#### TASK DESCRIPTION:
Your output should be the lines from the one containing "Where should I click to: Click" through the last line below, both ends included, exactly as written and free of pictures.

[Records from a dataset]
Segment Open

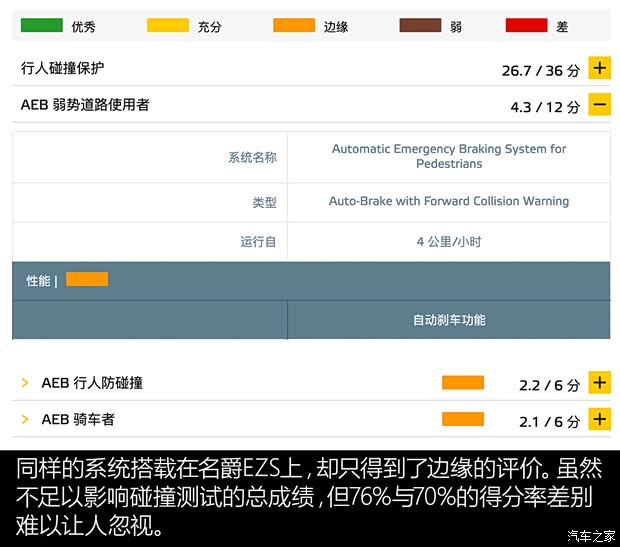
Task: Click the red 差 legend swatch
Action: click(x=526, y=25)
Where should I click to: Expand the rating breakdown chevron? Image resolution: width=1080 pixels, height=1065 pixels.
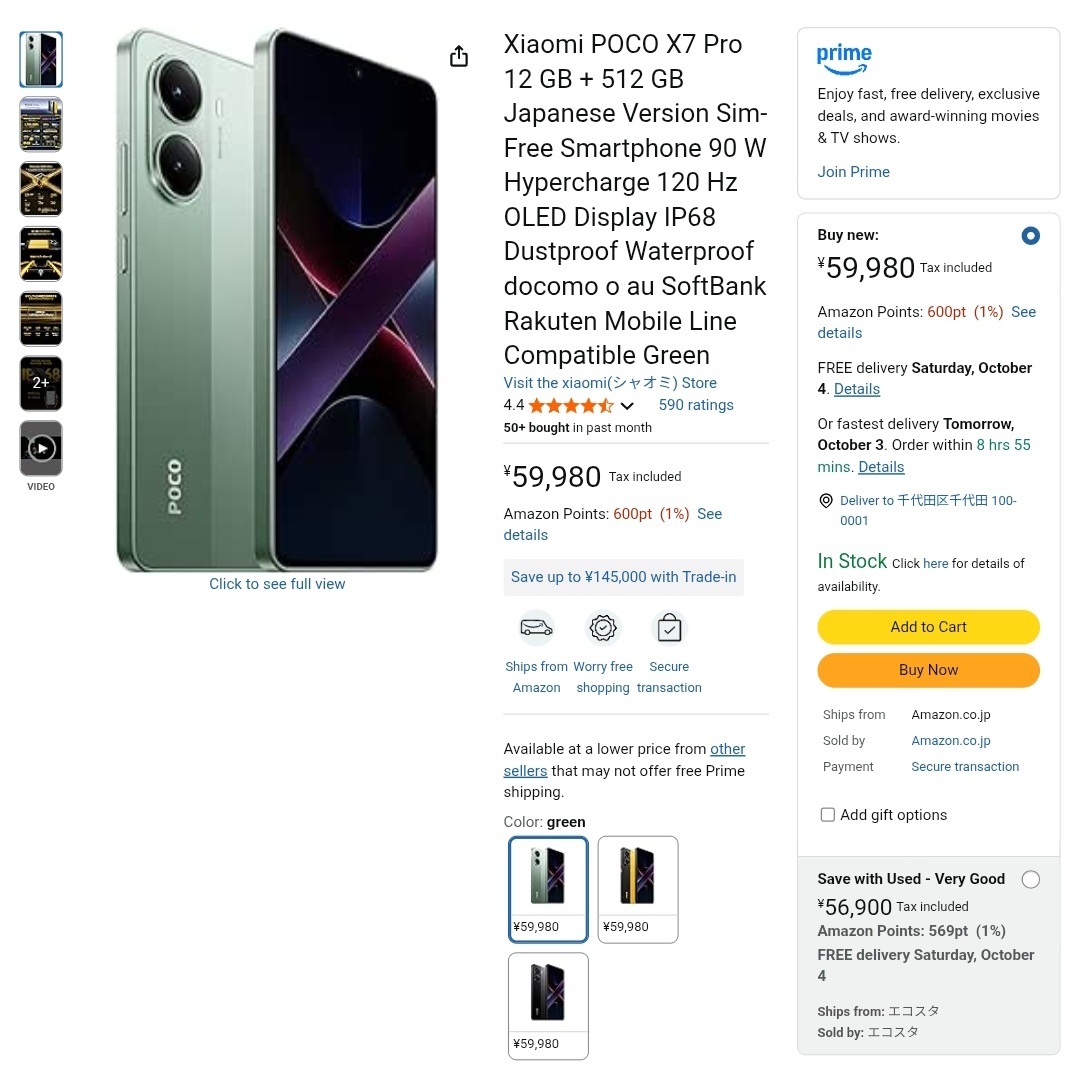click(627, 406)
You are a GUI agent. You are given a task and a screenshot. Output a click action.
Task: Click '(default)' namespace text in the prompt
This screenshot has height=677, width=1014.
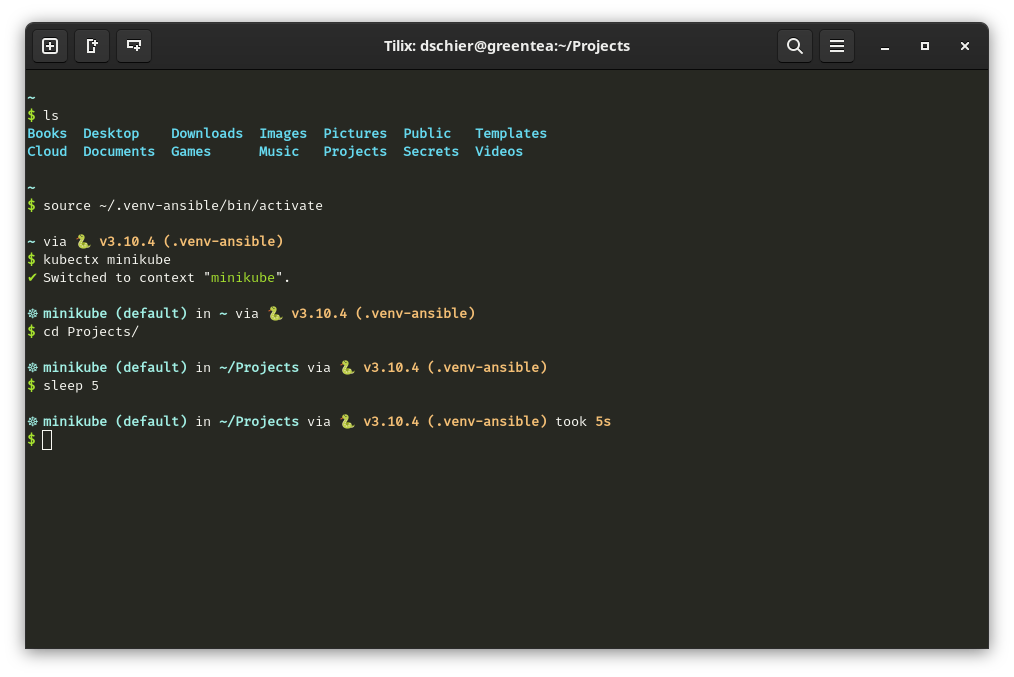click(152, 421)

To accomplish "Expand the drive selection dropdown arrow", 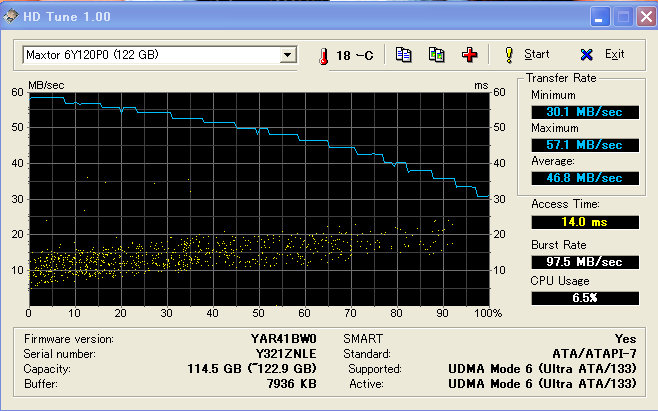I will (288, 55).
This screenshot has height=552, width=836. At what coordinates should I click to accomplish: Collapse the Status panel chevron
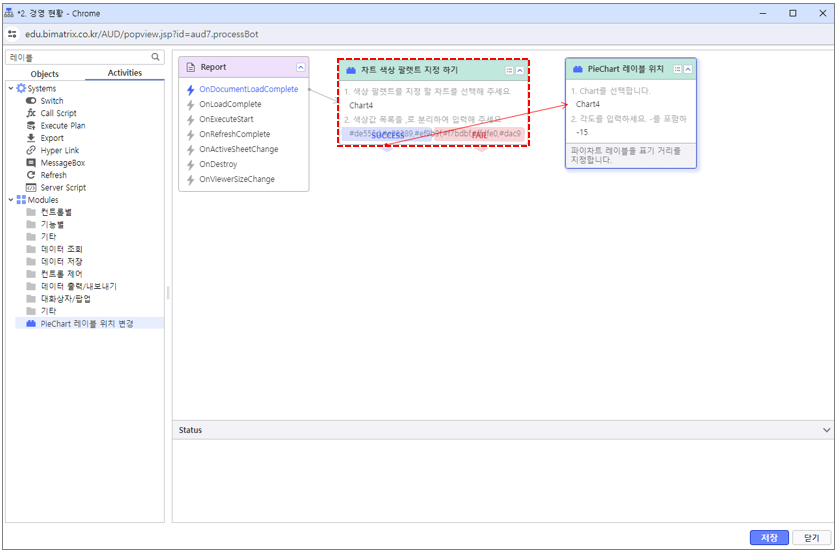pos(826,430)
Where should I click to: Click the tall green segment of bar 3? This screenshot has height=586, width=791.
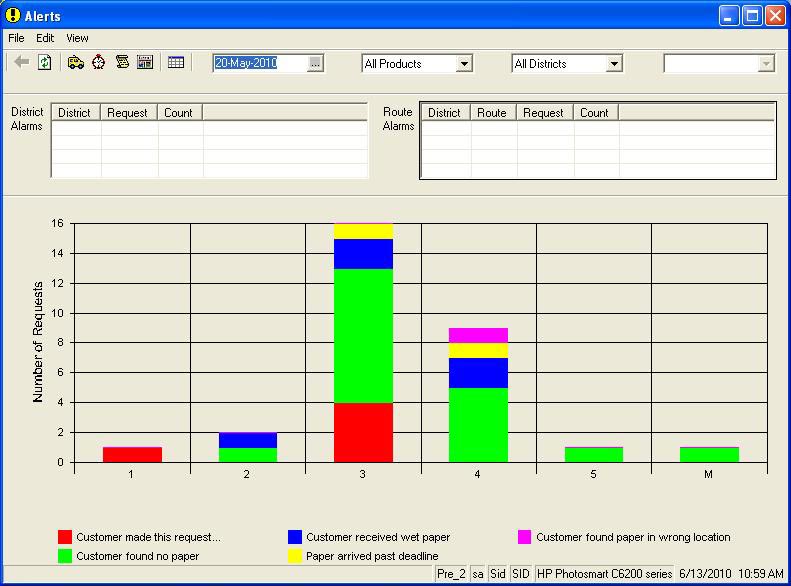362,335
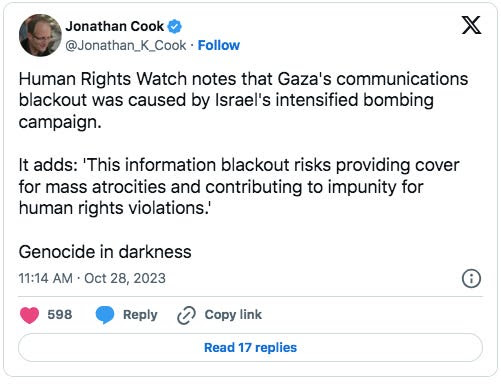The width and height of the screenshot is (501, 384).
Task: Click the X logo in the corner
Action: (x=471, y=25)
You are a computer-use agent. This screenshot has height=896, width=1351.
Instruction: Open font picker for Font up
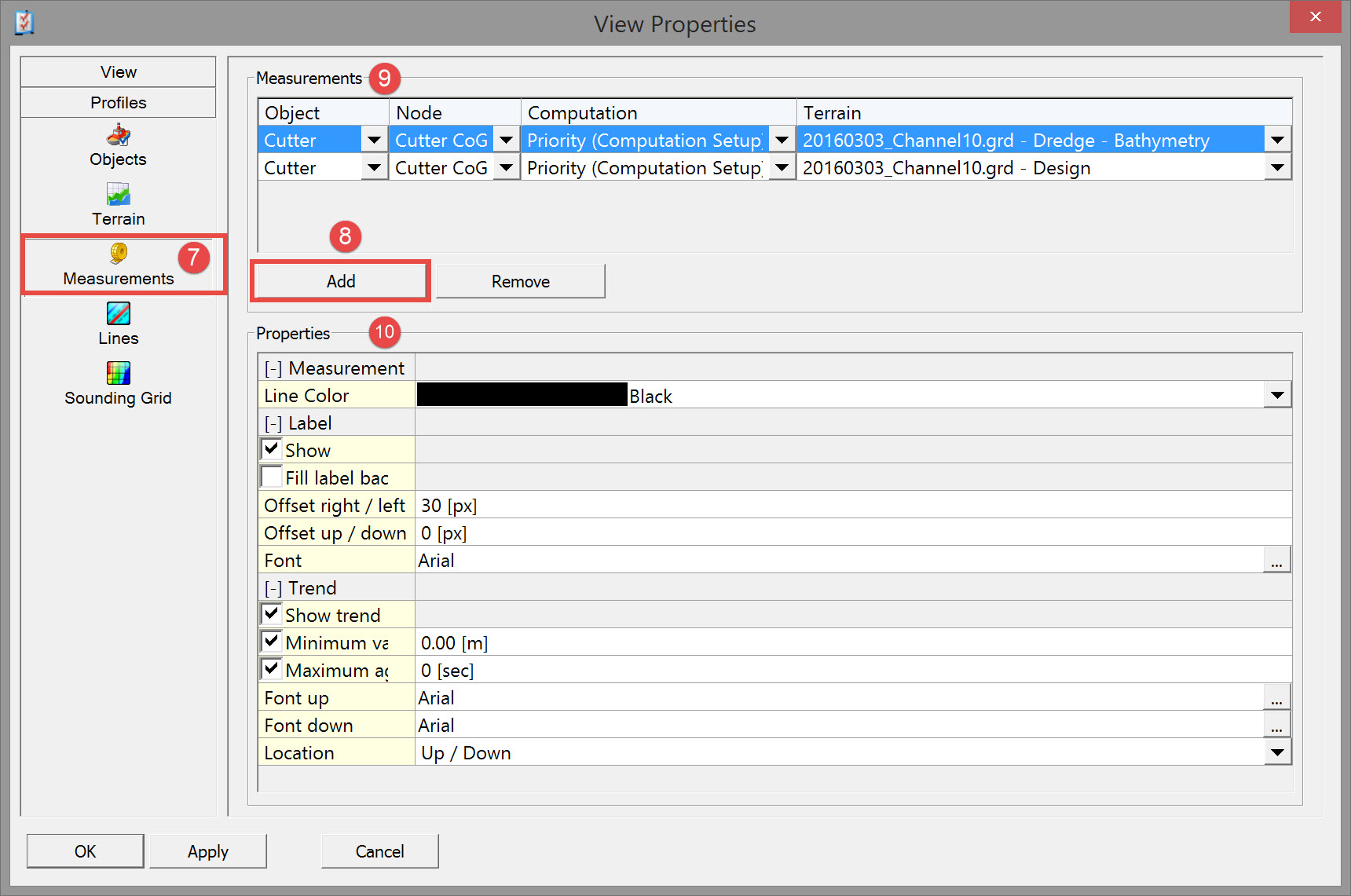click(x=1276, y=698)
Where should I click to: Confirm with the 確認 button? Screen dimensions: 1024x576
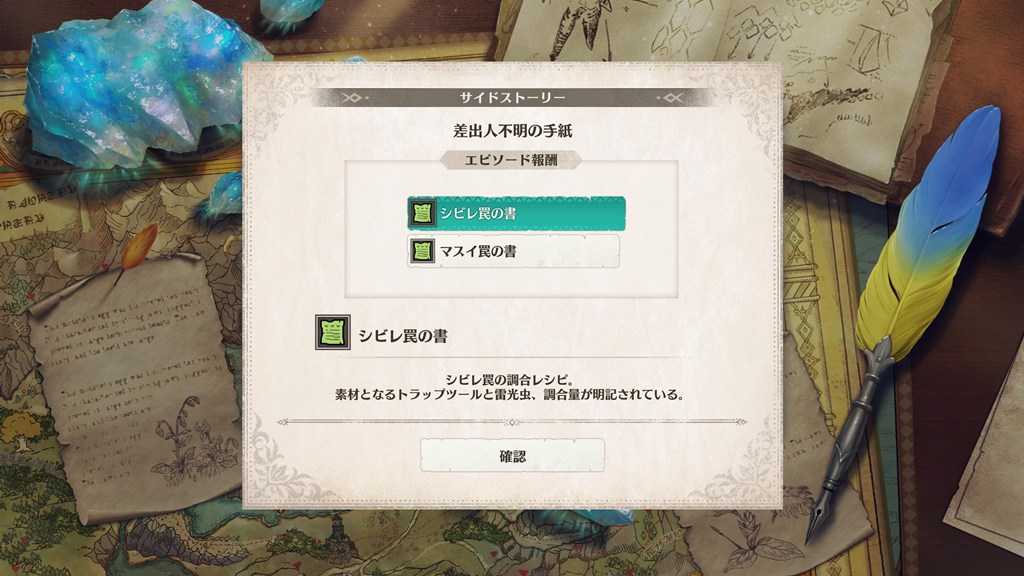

Segment Closed

#### REPLY TO THE EXERCISE:
Where should I click to: Click the tall green segment of bar 3? This screenshot has height=586, width=791.
362,335
The width and height of the screenshot is (501, 384).
Task: Click the X logo in the corner
Action: (x=471, y=25)
You are a computer-use agent. This screenshot has height=896, width=1351.
Instruction: Open font picker for Font up
click(x=1276, y=698)
Where should I click to: Confirm with the 確認 button? Screen dimensions: 1024x576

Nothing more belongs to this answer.